For people who work with animals, springtime as a symbol for everything nice: no more muddy paddocks, no more wet dog paws (or entire bodies!), no more constant rain and snow… Now we can just go out in the field and walk up to our horse without losing a rain boot.
But should we? In the warm, dry seasons we tend to get lazy about our training. Sure, we have so much more time to do things with our animals and, in that sense, more is getting done. On the other hand, we neglect to think ahead.
It’s the little things – like walking up to our horse every time we put the halter on instead of having them meet us at the gate. Or letting our dogs rush into the house after a walk. This doesn’t seem like a problem – we might not even notice it.
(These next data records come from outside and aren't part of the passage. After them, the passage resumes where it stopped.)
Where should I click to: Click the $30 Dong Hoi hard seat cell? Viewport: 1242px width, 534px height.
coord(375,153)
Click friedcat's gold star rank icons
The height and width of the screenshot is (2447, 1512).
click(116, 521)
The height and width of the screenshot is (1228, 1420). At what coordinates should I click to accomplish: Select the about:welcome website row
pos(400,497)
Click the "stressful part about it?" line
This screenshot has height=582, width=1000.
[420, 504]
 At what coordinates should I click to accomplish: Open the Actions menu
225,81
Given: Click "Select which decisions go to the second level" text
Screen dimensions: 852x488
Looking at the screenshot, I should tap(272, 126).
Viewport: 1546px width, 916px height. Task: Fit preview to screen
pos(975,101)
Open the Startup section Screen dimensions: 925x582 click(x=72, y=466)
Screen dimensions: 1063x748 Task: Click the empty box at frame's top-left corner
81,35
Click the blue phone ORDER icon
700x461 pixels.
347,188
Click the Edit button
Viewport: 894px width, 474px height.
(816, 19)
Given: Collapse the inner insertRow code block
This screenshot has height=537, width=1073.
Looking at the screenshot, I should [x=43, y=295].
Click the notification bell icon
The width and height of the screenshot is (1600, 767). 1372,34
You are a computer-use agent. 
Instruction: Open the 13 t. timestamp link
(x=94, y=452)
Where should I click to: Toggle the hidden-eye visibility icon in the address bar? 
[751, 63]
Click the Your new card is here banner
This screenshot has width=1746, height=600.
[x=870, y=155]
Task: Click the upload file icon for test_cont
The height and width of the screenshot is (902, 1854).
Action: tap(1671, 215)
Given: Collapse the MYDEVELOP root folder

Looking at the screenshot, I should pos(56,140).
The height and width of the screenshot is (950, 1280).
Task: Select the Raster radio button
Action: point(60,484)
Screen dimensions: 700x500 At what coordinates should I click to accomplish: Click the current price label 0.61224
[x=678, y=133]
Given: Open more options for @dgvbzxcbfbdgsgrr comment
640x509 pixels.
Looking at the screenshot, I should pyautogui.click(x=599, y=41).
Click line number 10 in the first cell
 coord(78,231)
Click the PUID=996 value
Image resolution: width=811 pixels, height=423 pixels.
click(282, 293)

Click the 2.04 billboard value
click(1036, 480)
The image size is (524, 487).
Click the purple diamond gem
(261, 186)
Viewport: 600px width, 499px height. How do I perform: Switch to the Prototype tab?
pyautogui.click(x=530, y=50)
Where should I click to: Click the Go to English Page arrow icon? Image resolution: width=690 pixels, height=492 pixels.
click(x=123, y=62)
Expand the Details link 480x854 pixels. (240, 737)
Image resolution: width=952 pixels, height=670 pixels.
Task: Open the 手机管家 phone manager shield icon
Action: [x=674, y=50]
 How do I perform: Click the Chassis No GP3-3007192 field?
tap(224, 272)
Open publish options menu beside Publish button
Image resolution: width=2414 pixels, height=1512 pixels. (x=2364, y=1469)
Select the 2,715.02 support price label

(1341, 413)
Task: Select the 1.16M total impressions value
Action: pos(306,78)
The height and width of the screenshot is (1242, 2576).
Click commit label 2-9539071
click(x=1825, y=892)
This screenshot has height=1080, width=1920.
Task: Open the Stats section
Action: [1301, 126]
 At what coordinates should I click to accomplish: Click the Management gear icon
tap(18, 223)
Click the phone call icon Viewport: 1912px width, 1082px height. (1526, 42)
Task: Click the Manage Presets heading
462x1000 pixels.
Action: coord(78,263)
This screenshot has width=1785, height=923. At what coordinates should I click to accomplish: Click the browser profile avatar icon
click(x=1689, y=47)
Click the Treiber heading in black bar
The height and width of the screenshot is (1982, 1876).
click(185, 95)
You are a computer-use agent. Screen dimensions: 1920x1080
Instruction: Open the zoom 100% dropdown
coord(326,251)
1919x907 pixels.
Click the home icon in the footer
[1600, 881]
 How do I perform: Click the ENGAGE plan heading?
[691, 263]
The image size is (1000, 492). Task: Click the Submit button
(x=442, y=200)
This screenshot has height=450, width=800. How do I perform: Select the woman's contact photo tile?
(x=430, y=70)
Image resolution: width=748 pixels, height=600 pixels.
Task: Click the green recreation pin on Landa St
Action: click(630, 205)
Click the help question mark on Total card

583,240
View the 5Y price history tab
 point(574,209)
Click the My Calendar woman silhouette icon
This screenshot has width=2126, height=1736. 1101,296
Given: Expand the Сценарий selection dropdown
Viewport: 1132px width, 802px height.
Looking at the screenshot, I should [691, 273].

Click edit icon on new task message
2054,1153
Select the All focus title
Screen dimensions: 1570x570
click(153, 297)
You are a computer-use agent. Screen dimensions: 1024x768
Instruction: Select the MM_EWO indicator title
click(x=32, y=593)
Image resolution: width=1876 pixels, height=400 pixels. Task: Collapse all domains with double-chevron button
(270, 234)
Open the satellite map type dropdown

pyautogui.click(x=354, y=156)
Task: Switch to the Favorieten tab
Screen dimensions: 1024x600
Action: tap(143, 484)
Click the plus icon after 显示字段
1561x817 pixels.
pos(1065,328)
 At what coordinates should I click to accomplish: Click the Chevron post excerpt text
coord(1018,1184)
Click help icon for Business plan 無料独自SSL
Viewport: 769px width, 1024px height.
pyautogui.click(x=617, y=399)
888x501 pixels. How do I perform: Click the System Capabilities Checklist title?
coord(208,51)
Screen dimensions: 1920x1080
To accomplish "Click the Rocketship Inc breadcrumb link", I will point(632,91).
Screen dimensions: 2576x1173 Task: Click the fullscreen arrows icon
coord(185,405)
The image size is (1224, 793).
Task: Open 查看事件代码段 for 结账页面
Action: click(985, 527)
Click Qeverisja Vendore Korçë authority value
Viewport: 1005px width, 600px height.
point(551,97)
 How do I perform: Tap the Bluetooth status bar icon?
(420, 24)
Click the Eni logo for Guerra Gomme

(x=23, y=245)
Until the rain comes and, with it, the mud.
All of a sudden we don’t feel like walking to the other end of the paddock (through the mud, the watery piles of manure, hoping we don’t suddenly step out of our rain boot) and we wish our dogs wouldn’t run into the house with their muddy paws.
What other things could you train for in the spring and summer that might come in handy in the wet and cold months? They’re all little habits and may seem mundane, but anything is worth the time if it makes your life even that much easier.
See if you can teach (or cause) your horse to come meet you at the gate – even if that starts with meeting them halfway. Or teach your dogs to wait outside patiently while you take off your boots, jacket and get a towel. That way, you can calmly dry them off before calling them into the house.
All of my dogs learn this – I open the door, drop the leashes and none of them can take a step through that door until I call them in. It is a really helpful habit to teach!